The Magic played nearly flawless basketball, shooting an astounding 63% from the floor. Five Magic players scored at least 18 points, and Rafer Alston looked like he was a legitimate player (for once). Pietrus went French M.J. on a few shots, and most of the bounces went the way of the home team. A normally cash money Kobe missed five of his ten free throw attempts, and the Lakers had multiple late-game brain freezes. Despite all of these positive factors, the Magic only led by two points with 0.2 seconds left in the game.
After game two, I thought the remainder of the series was a formality. Despite the ultimate outcome of game three, this feeling only got stronger. The Lakers played pretty well, but the Magic played out of their minds. I'd venture to guess Orlando won't have another record-breaking game of 63% rain. I'd also bet Bryant doesn't miss 5 of 10 free throws again in this series. Every key player on Orlando's roster played well, and nobody on Los Angeles' roster exceeded expectations (save Jordan Farmar). Simply put, Orlando hit their historical peak and Los Angeles was at best slightly above their average.

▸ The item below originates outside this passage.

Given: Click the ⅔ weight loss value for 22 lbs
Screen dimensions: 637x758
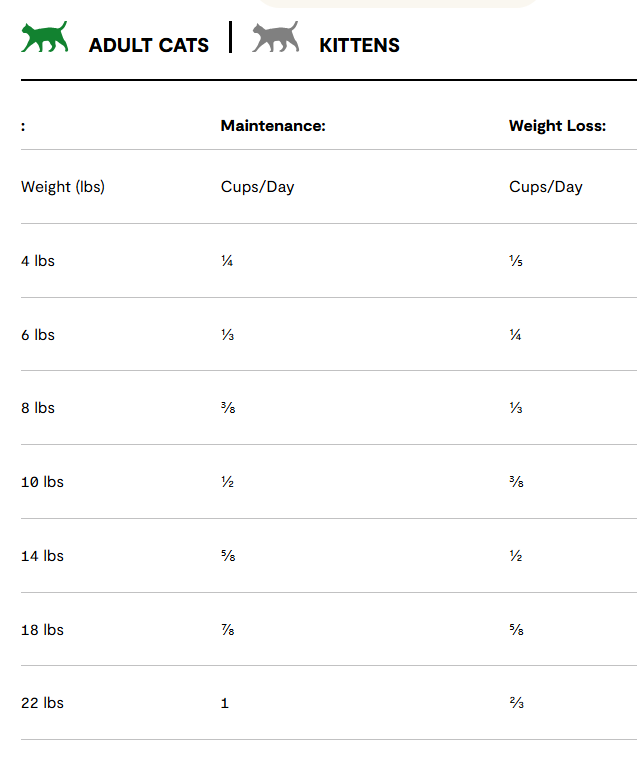Looking at the screenshot, I should (515, 703).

To me, this game provided the most concrete evidence that the Lakers are a better team than the Magic. Orlando played the best they could possibly play, on their home court, against an average Laker performance. Yet they still barely won. This game provided the most concrete evidence that the Magic may hang around for a bit, but they aren't going to win the series. If anything, I expect a split in the 4/5 set and a trip back to L.A. with the Lakers up three-two. If so, the Magic would need ninety-six minutes of game three basketball to win the series. Not happening.